For one sided step-junction, one side of pn junction is heavily doped, eg, if p-region is heavily doped then x2 << x1 as NA >> ND. Then; $\boxed{W = x_0 = x_1 = \bigg(\frac{2\epsilon V_B}{e N_D}\bigg)^\frac{1}{2}}$.

If donors on n-side are all ionized, electron conductivity σn in terms of its mobility is given by: $\sigma_n = \mu_n e N_D$.

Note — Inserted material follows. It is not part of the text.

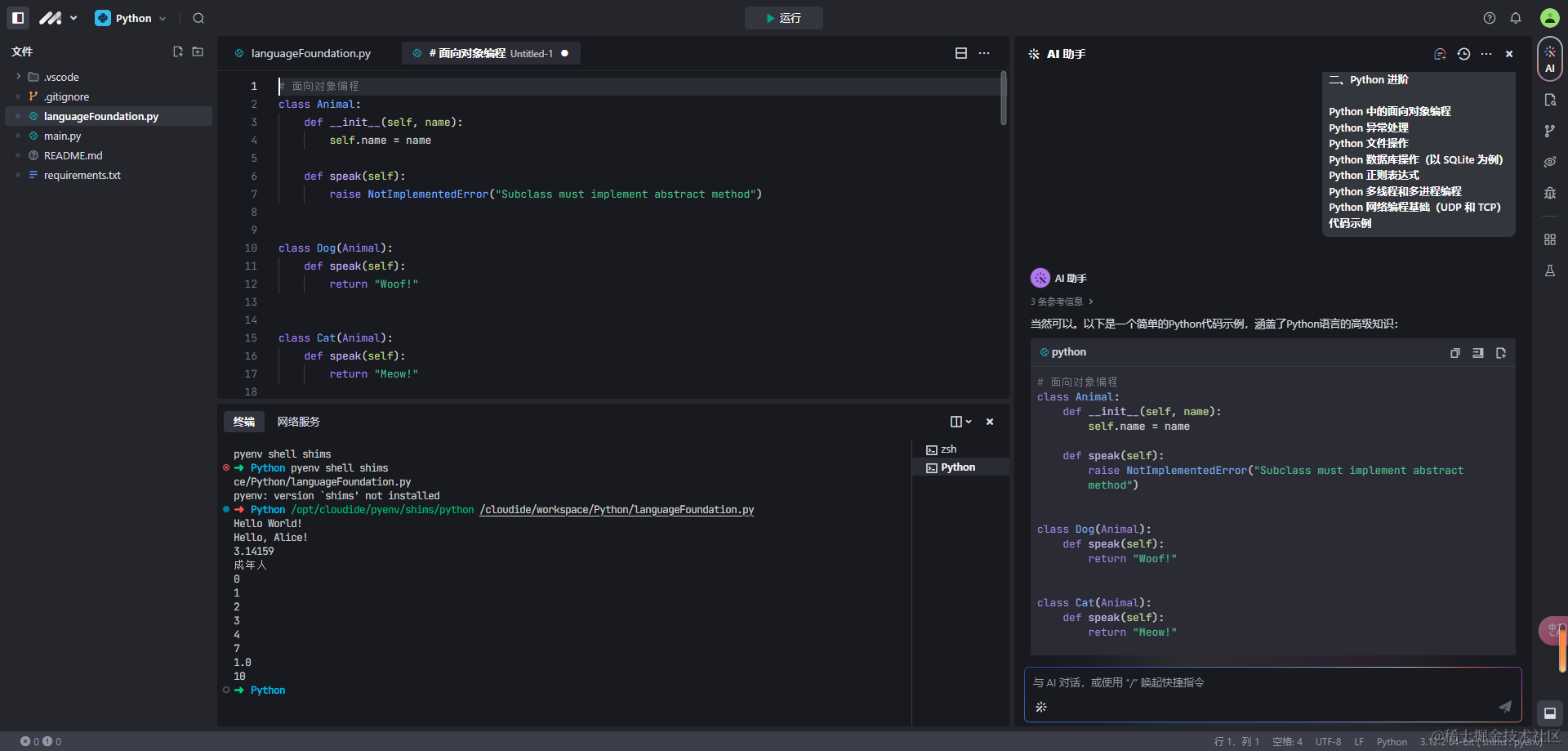Click the Run (运行) button

783,18
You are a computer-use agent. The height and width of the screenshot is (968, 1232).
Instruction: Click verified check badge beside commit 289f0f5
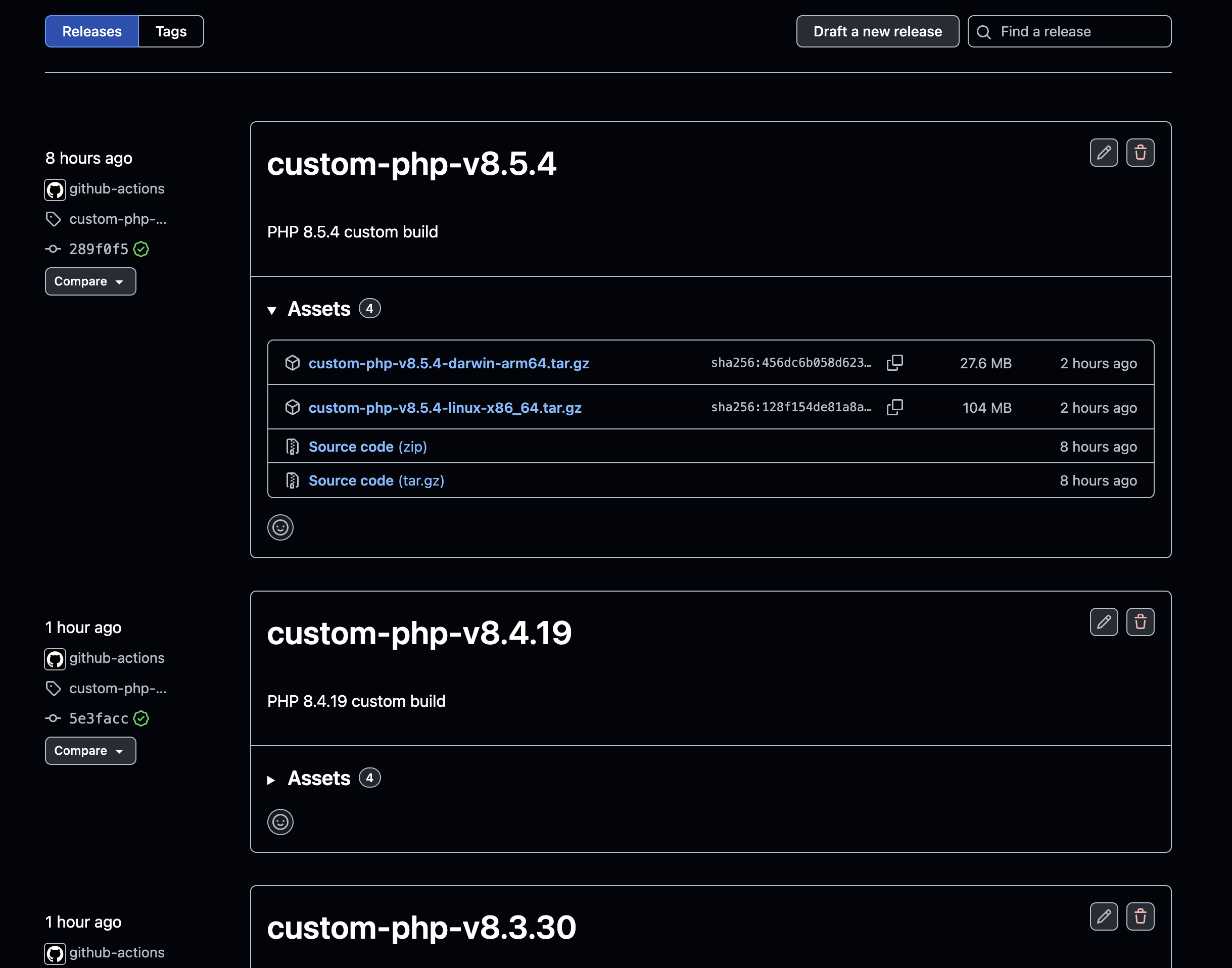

This implies: $\boxed{W = x_0 \simeq \bigg(\frac{2\epsilon \mu_nV_B}{\sigma_n}\bigg)^\frac{1}{2}}$.

Peak electric field can be obtained from the plot of electric field shown earlier (triangles). Area of triangle (VB) is half the base (x0) times height (Em) So, $\boxed{E_m=\frac{2V_B}{x_0}}$.